## TAREAS
(1) Responde, por favor, a estas preguntas sobre el hilo de tarjetas de crédito:
(a) ¿A qué interés mensual se paga lo que se aplaza en cuotas?
(b) ¿Cuántos euros al mes gasta CaCO3 en gasolina?
(c) ¿Qué TAE tiene la tarjeta de crédito de Inversis?
(2) Prosigue el hilo de tarjetas de crédito a partir de su último mensaje.

## DOCUMENTO
++++++++++++++++++++

Es enrevesado de entender y hay que tener cuidado en no pasarse del gasto máximo para sacarle el mayor beneficio, ya que *lo que aplacemos en cuotas se paga a un interés del 1,5 mensual, es decir un 18% anual*. Solo haciendo la típica compra en el carrefour de 75 euros semanales de comida se le puede sacar un buen partido


----------



## CaCO3 (28 Ene 2008)

Me interesaba abrir un hilo sobre esto, y ya que existe uno, lo aprovecho.

¿Qué tarjetas de débito/crédito recomendáis?

Buscando por internet he visto la visa Cepsa cuyas ventajas son:

* Sin cuota anual.
* 5% repostando en estaciones de servicio CEPSA.
* 1% en otros establecimientos que no sean estaciones de servicio.
* Se puede elegir el pagar a comienzos del mes siguiente sin intereses las compras del mes anterior. Yo prefiero pagar directamente, pero creo que no existe tal posibilidad. Por supuesto, el interés por plazo aplazado es usurero (24% TAE), pero sólo a un imbécil se le ocurre pagar a crédito.
* No se necesita abrir cuenta en ningún banco concreto.

Desventajas:
* Citibank detrás.
* Los descuentos no se convierten en dinero, sino en puntos que son canjeables por combustible (o chorradas que vendan en la tienda de la estación de servicio).

No me he leído la letra pequeña, así que no sé si habrá algún truco.

Yo me gasto 150-160 euros al mes en gasolina y creo que me puede convenir. Además tengo estudiadísimas las estaciones que hay por mi zona y precisamente en la de CEPSA en la que suelo repostar porque es la más barata.

¿Alguna otra tarjeta interesante?


----------



## ajripa (28 Ene 2008)

Tarjeta de débito ING: gratuita, permite sacar dinero en cualquier 4B sin comisiones.

Tarjeta de crédito ING: no tiene grandes ventajas, solo que es gratis.

Las únicas ventajas es que son gratis y simples


----------



## CaCO3 (28 Ene 2008)

ajripa dijo:


> Tarjeta de débito ING: gratuita, permite sacar dinero en cualquier 4B sin comisiones.



Y cualquier euro6000.



ajripa dijo:


> Tarjeta de crédito ING: no tiene grandes ventajas, solo que es gratis.



Y sacar dinero a débito sin comisiones desde cualquier 4B (y no euro6000).

Las conozco y las tengo.


----------



## El exclavizador de mentes (29 Ene 2008)

Para los que viven a crédito:

Tarjeta de crédito de Inversis, tiene un TAE del 6%, la de Citibank es un 24%, el Corte Inglés creo que también un 24%, MBNA un 16%, la única que se le acerca es la de Deutsche Bank, que anda por el 10%.

++++++++++++++++++++

## DATOS EXTRAÍDOS
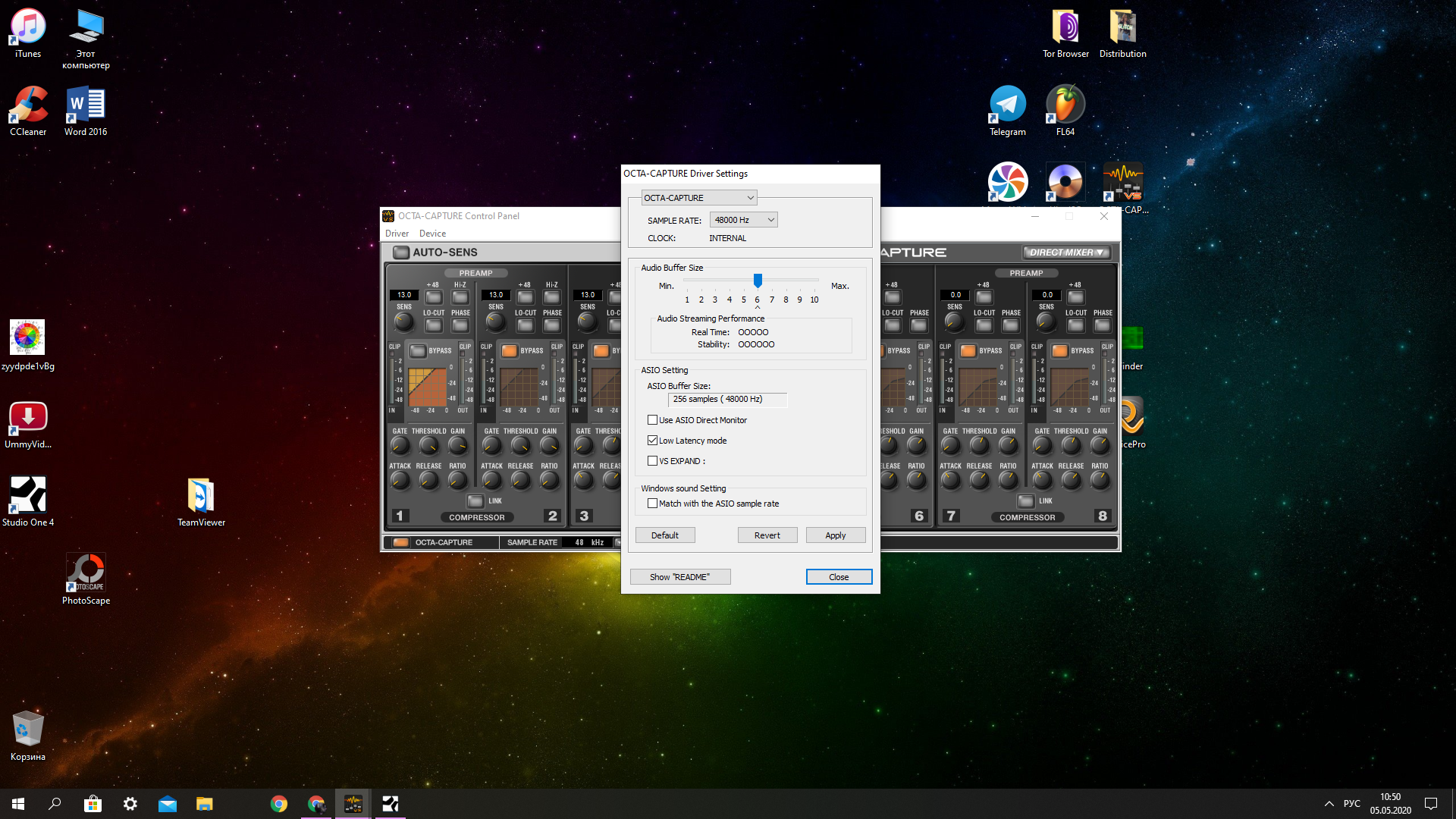Enable channel 1 LO-CUT filter

[433, 325]
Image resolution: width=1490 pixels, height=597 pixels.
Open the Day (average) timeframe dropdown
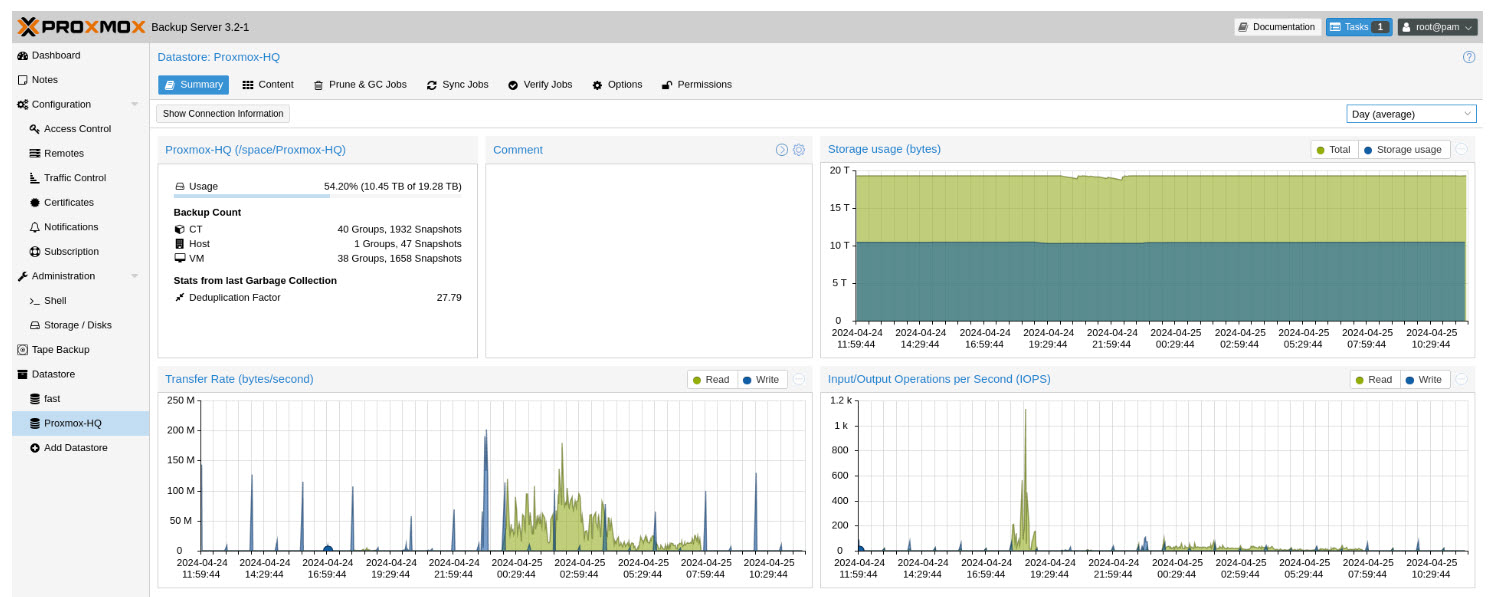1410,114
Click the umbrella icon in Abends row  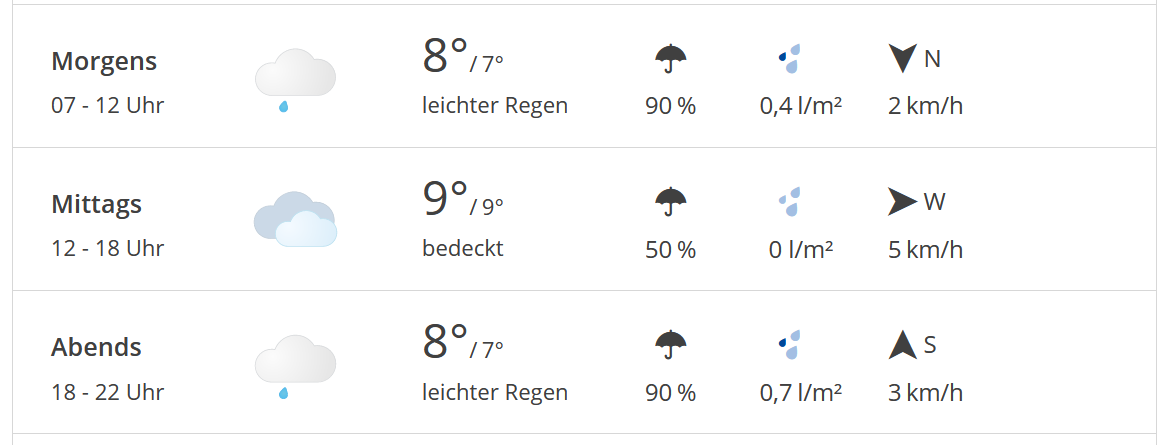click(670, 345)
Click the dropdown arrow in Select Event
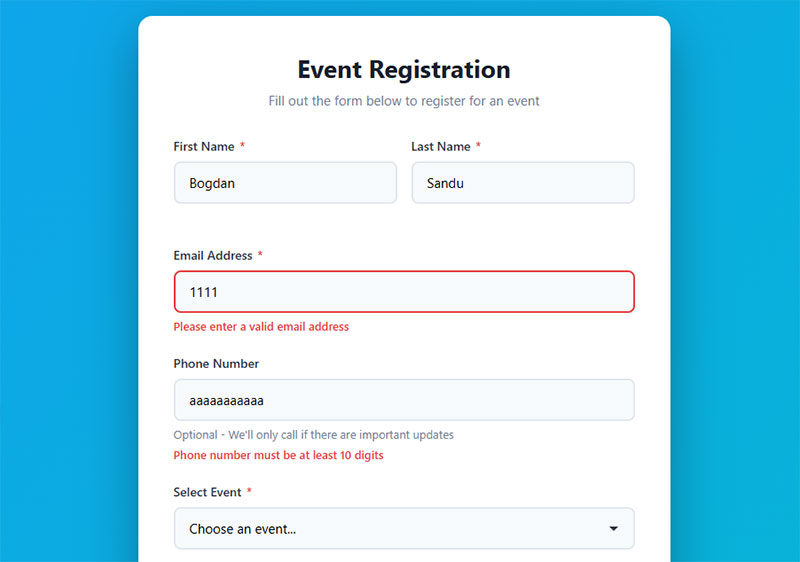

++++++++++++++++++++

## RESPUESTAS
(1)
(a) Al 1,5 mensual, es decir, un 18% anual.
(b) Entre 150 y 160 euros.
(c) Un 6%.

(2)
----------



## allseeyingeye (29 Ene 2008)

Tarjeta Diez de BBVA, es de debito y pagas el 5 de cada mes, lo que debes del anteriori

SIn intereses si he entendido bien

Pero en la practica es un follon llevar la cuenta, de lo que vas a tener que pagar, si no tienes la nomina o un capitalito en esa cuenta, por que igual te pasan recibos que no esperabas o no que calculaste mal y te preparan un cutre descubierto, que te cuesta 30 euros.

Que es donde sacan ellos el beneficio, de los despiestes

Luego creo que la mejor tarjeta para no pagar comisiones chorras, es la VISA de

CAJA ARQUITECTOS

http://www.arquia.es/

Muy molones.

Alguien sabe si tiene truco? por que suena genial... lo malo la escasez de sucursales, y la web que es feuta


----------



## jlmagic (29 Ene 2008)

allseeyingeye dijo:


> Tarjeta Diez de BBVA, es de debito y pagas el 5 de cada mes, lo que debes del anteriori
> 
> SIn intereses si he entendido bien
> 
> ...



Cualquiera puede tener una cuenta en la caja de arquitectos?


----------



## ajripa (29 Ene 2008)

caco3 dijo:


> Y cualquier euro6000.
> 
> 
> 
> ...



¿En euro6000 tb? Coñe, no lo sabía...

Gracias!


----------



## CaCO3 (29 Ene 2008)

juanantz dijo:


> Hace un par de meses necesitaba dinero y lo primero que encontré fue un euro6000 y efectivamente me cobró comisión con la Visa Oro de ING direct aunque le indicase que lo cargase en cuenta corriente y no pedí nunca la tarjeta de debito asi que no puedo comprobar lo que comentas.



Así es. La de débito sirve; la de crédito, no. Yo tengo ambas.

En cualquier caso, creo que tarjetas gratuitas hay a patadas. Lo interesante es buscar tarjetas que "descuenten" en compras. Yo ahora mismo tengo la mastercard de débito de uno-e que me devuelve un 1% de todas las compras. En la web pone que no es gratuita (cuesta 12 euros), pero a mí nunca me los han cobrado (y a mi padre tampoco la suya). Quizás porque siempre tuve la nómina domiciliada con ellos, aunque ya no y no sé si cambiarán las circunstancias.


----------



## canut (29 Ene 2008)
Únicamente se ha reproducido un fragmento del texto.